Positive processes of change among male and female clients treated for alcohol and/or drug problems
Published online on March 17, 2016
Abstract
In social work practice, the role of substance use is often encountered in the context of other social problems such as child abuse and domestic violence. This article compares descriptions of important factors for initiating and maintaining positive changes among male and female clients treated for alcohol and/or drug problems. The results have a bearing both on substance use treatment and on other areas in social work practice where these problems are encountered. Studies highlighting gender perspective indicate differences regarding experience of alcohol and drug problems and treatment. An advantage of the study is the qualitative analysis of a rather comprehensive material (n = 90) enabling more general conclusions than in previous research with a limited number of clients.

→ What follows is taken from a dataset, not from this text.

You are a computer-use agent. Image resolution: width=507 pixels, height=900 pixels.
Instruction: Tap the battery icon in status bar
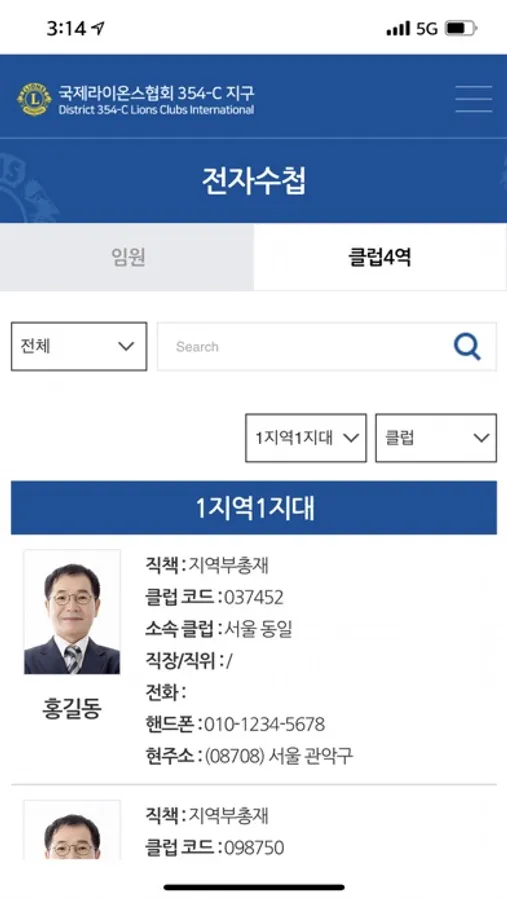(x=460, y=28)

Women more often than men stress poor mental health and their children as important for initiating change. When referring to partners, women report abusive rather than supportive partners while the opposite applies to men. For maintaining change, male clients more often stress changes in ways of thinking and feeling as important. Men also report becoming more sensitive while women get more active. This can be understood as transcending of gender with possibilities of a broader repertoire of how to act.
A challenge for practical treatment work is to create possibilities for clients to broaden their repertoire of ways of living and thinking about themselves, expressed by women as the importance of taking space and speaking up and by the men of showing emotion and listening more.